One of the joys of going back to Manchester is spending time with 4-year-old Michael (my God son), he is at that age where he asks questions that make you laugh and think at the same time. As usual he is always a handful and was trying to show me his accomplishments on his Nintendo 3DS while I was trying to get some work done. I told him to give me some time and he asked me what I was doing? I told him I was trying to send an email. He then asked me a simple question that made me stop in my tracks. “What is email?”
The first thought that came to my head was that he would find out soon enough as he will most likely start using it sooner than we did but then I asked myself if that statement was really true? Some years before Michael was born, nobody knew anything about Facebook, Twitter and the term “Social Media” had not even been coined yet. Those online platforms now dominate digital existence.
Email itself has evolved from one of the services bundled by your ISP with your Internet service to a commodity freely available as a cloud service. E-mail was fundamental as a notification service for social media and it is still a part of it till this day. However, with mobile coming of age, those notifications via e-mail became less important as we moved rapidly into the post-PC era. The “red dot” or “exclamation mark” became more important than an email message. The only place where email still thrives strongly as a means of communication is within the enterprise. The question in my mind was “what will e-mail and messaging evolve into when Michael comes of age?”Email is arguably the “killer app” of the Internet as it enabled a lot of things to happen especially collaboration on a global scale. Few realize its fundamental importance, as it has become a commodity and a default feature. Asynchronous messaging made a lot more collaboration happen than we can imagine and as we did not (and still do not) all have great Internet all round the world. Email was a great leveler. It also has its downside as it made Nigerian 419 scam a global phenomenon. The efforts of fraudsters became more efficient. Scam and Spam are still the Achilles heel of e-mail and a tremendous amount of resources and effort are also now being required to combat the menace.
For some of the “Digital Natives”, email has only become a place where you get school notices or send your homework to your teacher. In many cases it is bundled as part of a collaborative service (e.g Google Apps) and it is increasingly getting subsumed into those services.

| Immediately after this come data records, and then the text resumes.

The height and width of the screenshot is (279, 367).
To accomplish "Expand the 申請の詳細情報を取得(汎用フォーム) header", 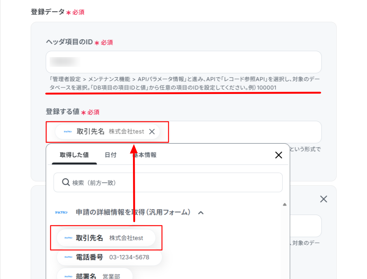I will pos(133,212).
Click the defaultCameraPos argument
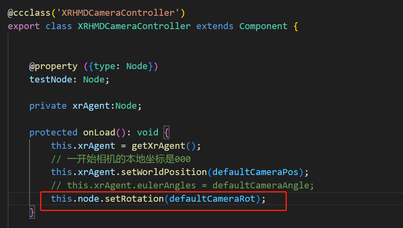This screenshot has width=403, height=228. [x=255, y=172]
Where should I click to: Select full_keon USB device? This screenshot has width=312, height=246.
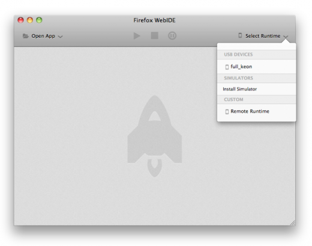point(257,66)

Google may have been the first technology company to realize that the nature of collaboration will probably not remain the same and e-mail as we know it now will lose relevance in the long term as your identity in the Web becomes more important than a storage space for asynchronous messages. I confess that I still do not understand fully the Google+ game plan and how it fits into the way we will collaborate in the future but I guess Michael and others will.

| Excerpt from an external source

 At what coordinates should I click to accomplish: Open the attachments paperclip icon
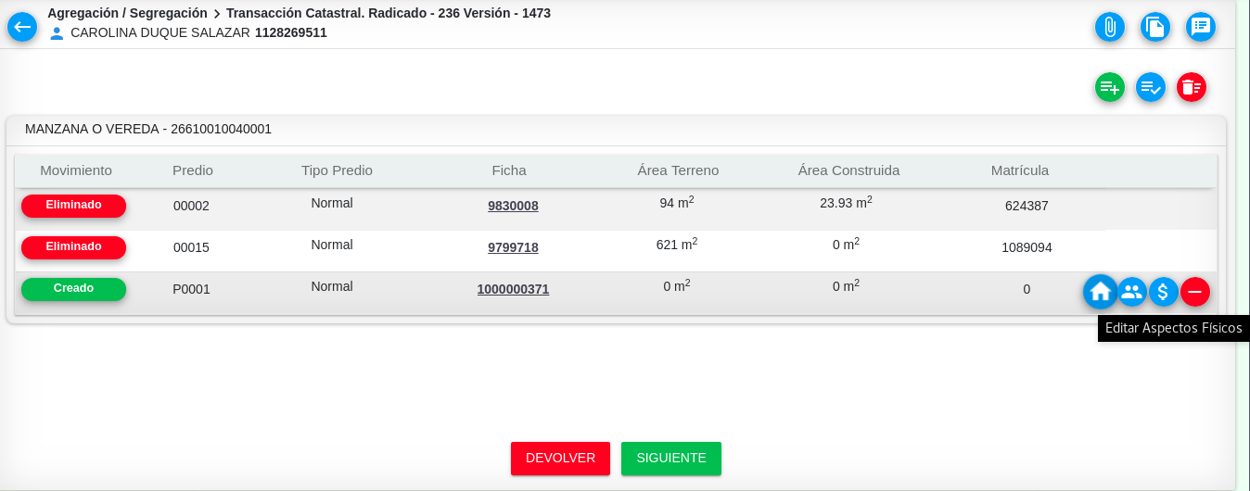1109,27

Right now I am @asemota on Twitter, several aliases in other social media and e-mail addresses. Any service that is able to provide a common platform for all the disparate parts of my identity yet still somehow allow me to maintain the walls between my personal and professional life will probably be the winner in the future. Such a service should also be able to allow me communicate asynchronously and in real time. Whatever that service is, it will definitely not be referred to as “e-mail” as the nature of collaboration has evolved. Skype is now part of Microsoft Outlook or vice versa, chat is embedded in Gmail and Yahoo mail. The convergence began long ago and will continue.
After all these thoughts ran through my mind, I told Michael that “e-mail” was how adults send messages to each other on the Internet. You guess what the next question was….. “What is the Internet?”